Entries from a dataset:
────

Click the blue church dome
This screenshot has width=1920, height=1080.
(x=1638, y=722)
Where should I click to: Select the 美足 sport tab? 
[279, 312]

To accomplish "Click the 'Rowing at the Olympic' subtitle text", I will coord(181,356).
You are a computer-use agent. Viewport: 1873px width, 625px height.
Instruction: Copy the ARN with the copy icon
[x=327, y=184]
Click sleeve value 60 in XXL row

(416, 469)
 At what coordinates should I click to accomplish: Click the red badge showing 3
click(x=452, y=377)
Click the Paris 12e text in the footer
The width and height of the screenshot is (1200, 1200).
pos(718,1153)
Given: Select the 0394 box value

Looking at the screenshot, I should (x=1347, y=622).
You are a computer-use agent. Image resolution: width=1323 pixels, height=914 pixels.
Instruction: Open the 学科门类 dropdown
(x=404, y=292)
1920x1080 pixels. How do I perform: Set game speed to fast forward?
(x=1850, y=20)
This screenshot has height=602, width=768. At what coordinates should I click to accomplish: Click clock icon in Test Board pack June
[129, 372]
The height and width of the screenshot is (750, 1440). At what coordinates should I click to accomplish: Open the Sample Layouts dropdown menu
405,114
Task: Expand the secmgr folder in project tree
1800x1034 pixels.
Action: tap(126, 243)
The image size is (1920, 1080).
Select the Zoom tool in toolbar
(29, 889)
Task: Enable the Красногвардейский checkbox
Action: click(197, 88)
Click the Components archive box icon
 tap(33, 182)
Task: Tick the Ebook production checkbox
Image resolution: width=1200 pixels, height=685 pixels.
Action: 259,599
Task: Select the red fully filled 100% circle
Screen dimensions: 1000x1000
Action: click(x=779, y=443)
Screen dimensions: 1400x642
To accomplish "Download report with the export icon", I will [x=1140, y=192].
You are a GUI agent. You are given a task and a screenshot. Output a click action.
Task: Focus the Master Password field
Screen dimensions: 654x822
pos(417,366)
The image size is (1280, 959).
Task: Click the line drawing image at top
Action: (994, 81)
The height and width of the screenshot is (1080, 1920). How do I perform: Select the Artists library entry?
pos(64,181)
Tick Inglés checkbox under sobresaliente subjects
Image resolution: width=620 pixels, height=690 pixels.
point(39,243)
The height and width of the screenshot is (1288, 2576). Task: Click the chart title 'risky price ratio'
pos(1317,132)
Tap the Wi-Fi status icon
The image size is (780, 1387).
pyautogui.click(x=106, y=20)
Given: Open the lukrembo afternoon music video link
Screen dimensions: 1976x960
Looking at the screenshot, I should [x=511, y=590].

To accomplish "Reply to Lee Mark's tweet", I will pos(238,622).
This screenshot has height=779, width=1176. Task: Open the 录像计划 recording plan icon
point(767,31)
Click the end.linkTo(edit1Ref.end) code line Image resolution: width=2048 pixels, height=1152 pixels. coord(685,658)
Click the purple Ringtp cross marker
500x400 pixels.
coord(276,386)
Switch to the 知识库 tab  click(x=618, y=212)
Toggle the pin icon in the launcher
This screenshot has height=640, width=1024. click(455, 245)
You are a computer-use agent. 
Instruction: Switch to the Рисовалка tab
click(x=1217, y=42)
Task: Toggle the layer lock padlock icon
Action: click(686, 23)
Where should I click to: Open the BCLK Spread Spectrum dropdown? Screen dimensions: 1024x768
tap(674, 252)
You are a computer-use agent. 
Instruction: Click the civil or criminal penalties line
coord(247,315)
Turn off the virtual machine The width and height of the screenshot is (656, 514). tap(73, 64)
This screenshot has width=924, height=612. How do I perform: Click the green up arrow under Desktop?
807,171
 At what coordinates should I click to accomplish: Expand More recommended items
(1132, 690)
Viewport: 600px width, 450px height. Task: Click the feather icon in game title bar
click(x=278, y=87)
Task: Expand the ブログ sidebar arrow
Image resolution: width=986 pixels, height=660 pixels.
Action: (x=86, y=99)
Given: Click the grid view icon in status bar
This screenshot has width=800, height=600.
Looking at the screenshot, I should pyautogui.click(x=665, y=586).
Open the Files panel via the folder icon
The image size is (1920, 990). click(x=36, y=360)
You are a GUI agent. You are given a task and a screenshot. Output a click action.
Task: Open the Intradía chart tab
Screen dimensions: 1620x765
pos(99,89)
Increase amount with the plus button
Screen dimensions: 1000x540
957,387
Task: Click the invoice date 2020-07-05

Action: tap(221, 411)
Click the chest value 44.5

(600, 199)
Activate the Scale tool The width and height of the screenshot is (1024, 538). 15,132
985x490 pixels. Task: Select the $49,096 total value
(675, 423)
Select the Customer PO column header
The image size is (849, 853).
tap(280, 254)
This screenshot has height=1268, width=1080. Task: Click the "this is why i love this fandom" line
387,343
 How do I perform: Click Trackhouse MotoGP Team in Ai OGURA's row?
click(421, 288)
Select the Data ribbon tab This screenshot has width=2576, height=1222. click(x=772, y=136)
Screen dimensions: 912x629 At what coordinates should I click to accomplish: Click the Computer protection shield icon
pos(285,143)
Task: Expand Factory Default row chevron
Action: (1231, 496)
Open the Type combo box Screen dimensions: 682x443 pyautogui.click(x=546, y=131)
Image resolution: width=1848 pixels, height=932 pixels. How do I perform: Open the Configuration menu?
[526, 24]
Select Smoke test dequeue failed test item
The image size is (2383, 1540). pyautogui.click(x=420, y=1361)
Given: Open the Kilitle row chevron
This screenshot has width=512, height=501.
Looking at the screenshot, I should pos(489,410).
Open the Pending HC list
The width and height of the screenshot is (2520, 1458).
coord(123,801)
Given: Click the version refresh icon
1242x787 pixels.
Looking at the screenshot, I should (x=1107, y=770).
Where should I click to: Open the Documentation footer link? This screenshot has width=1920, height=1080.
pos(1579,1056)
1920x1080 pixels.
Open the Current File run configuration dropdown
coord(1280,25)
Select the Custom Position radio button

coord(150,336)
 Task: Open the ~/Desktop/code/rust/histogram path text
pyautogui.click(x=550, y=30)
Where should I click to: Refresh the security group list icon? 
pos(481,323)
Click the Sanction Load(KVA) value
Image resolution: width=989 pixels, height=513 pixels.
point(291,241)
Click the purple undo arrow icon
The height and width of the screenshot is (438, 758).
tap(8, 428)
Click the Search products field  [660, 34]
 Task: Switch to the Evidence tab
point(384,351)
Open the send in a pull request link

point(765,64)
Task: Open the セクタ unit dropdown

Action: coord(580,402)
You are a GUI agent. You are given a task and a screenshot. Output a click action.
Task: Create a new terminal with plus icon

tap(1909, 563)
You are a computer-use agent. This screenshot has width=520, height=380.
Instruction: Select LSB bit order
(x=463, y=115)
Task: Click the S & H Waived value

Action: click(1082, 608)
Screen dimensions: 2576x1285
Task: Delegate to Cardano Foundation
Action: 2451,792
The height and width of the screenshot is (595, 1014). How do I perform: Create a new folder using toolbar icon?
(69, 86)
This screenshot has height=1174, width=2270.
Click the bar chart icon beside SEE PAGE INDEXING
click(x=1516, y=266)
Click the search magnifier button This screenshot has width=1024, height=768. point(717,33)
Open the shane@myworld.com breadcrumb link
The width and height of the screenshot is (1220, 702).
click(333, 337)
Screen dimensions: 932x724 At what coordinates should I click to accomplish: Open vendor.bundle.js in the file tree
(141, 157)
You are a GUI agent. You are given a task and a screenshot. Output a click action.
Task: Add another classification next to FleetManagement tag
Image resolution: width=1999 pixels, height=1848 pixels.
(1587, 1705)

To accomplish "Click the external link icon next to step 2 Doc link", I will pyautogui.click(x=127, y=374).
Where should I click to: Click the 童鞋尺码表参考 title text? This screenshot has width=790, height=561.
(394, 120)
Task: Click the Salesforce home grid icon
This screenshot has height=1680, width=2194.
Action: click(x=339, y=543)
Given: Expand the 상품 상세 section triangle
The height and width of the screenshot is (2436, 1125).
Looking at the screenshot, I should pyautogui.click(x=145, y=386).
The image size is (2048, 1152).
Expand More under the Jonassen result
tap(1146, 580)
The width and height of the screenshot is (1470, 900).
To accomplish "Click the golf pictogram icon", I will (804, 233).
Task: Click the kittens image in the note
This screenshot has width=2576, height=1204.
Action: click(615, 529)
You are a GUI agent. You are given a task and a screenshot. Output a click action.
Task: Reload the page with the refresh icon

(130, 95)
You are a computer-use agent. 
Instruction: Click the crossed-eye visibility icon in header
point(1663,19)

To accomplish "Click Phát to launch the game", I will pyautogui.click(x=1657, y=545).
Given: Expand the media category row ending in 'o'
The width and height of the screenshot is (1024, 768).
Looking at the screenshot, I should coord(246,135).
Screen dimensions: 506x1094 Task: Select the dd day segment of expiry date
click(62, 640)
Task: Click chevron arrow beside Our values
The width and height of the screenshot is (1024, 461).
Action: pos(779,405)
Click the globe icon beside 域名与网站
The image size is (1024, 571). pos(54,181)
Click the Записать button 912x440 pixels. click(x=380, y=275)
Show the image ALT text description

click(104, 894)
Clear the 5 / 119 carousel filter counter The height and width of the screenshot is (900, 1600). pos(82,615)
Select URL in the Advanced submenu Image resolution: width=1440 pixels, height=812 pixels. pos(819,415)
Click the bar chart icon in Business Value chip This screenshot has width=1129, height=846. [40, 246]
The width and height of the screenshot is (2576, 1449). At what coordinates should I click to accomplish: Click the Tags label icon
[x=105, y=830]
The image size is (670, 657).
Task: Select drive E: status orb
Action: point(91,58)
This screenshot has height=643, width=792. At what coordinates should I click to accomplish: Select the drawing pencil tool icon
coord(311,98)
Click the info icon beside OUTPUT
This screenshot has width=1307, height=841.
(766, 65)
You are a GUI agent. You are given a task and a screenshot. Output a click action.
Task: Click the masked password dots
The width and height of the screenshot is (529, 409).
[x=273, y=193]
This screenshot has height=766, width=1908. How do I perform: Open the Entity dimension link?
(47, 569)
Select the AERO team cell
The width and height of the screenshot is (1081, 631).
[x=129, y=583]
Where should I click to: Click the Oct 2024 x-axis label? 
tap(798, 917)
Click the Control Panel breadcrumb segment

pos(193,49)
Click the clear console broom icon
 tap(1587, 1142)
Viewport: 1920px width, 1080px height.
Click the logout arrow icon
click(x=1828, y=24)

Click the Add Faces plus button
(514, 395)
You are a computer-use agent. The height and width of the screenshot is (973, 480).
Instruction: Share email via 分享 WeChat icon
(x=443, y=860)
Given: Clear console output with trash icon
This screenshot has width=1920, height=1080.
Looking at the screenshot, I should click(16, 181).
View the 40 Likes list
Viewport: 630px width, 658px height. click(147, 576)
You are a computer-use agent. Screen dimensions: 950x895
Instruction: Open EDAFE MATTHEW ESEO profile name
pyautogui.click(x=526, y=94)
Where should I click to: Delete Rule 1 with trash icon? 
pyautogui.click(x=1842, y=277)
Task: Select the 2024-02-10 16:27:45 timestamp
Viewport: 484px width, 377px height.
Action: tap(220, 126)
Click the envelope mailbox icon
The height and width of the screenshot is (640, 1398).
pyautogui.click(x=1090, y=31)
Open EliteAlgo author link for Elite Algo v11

────

▶ The task
Rewrite the lines of the listing from the line containing "The width and height of the screenshot is (1470, 900)." to the line containing "Action: click(615, 529)", inclusive, as a Markdown table with the columns Row and Line. Omit any blank lines.

▶ Task solution
| Row | Line |
|---|---|
| 1 | The width and height of the screenshot is (1470, 900). |
| 2 | To accomplish "Click the golf pictogram icon", I will (804, 233). |
| 3 | Task: Click the kittens image in the note |
| 4 | This screenshot has width=2576, height=1204. |
| 5 | Action: click(615, 529) |